Later, I start my daily devotional with the story to which God had opened my heart in the early dawn. As told in Mark 2:1-12, Christ is teaching in a house to which the friends of a crippled man bring him on a litter. The friends cannot get him into the house, so they make a hole in the roof and lower him into Christ’s presence. Christ looks at the man and says, Your sins are forgiven.
Imagine the incredulous looks on the faces of the men who brought the man to Christ. They are probably bitterly disappointed. Religious leaders begin to accuse Christ of blasphemy, of implying He may forgive the man’s sins. Christ then turns and tells the man to take up his bed and walk. The man obeys and is physically healed.
Christ first offers him the greatest gift, spiritual healing.

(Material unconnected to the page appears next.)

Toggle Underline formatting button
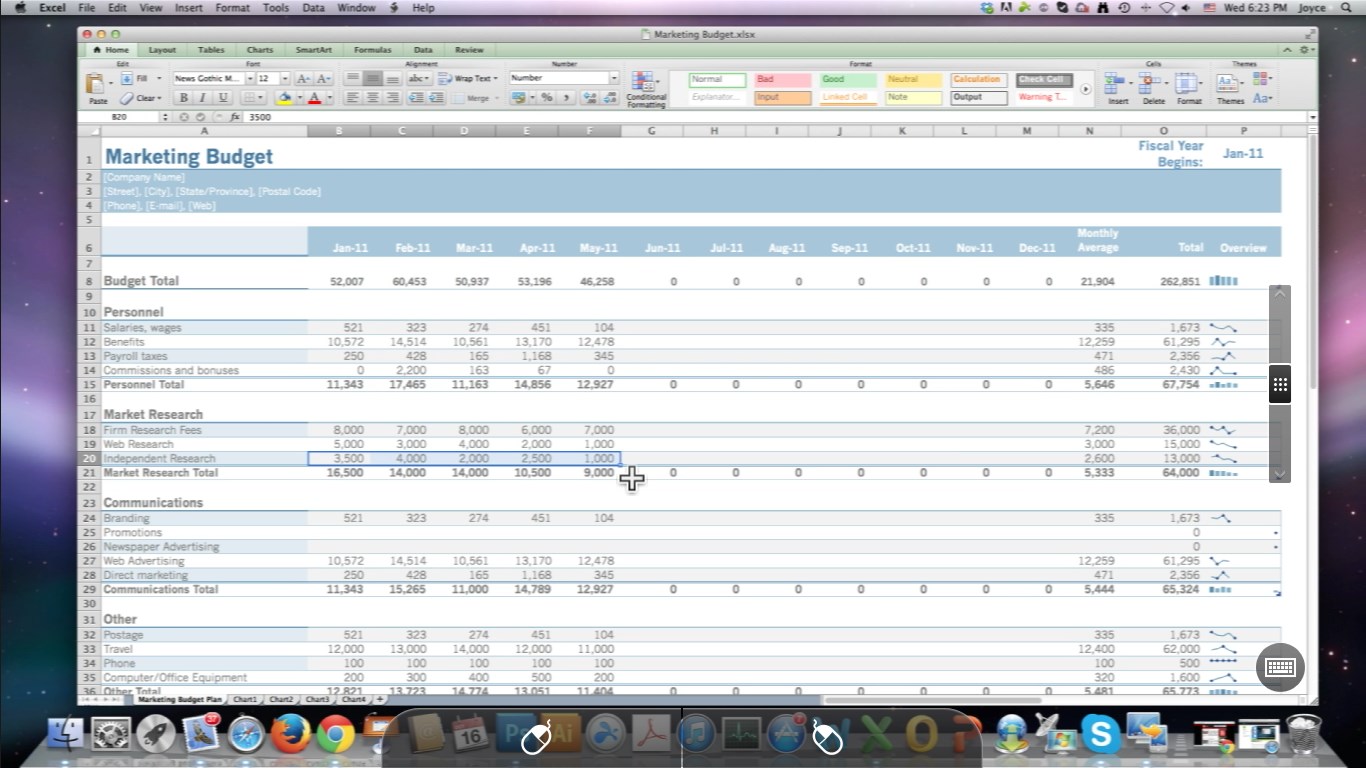The width and height of the screenshot is (1366, 768). [223, 98]

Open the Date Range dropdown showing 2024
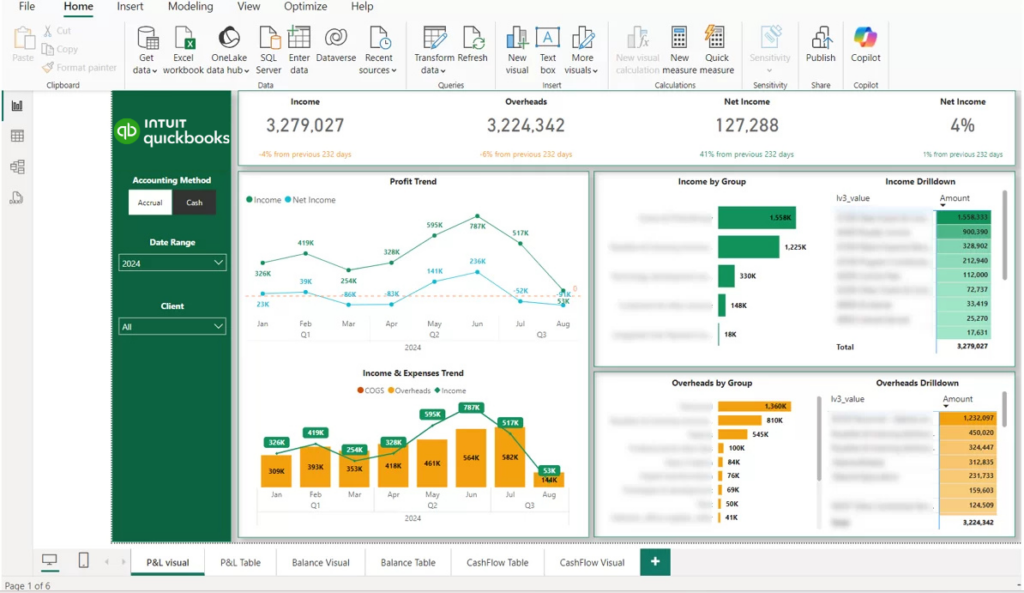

He ultimately gives the physical gift as well, but it is the lesser one. To the crowd the lesser gift is the greatest. Their spiritual eyes are blinded. They want the physical healing above all else. Most of us would have the same desire.
This is reminiscent of the story of Christ talking to Peter on the seashore after the resurrection. He wants to offer the apostle the greatest gift. Jesus begins by asking Peter, Peter, do you love me?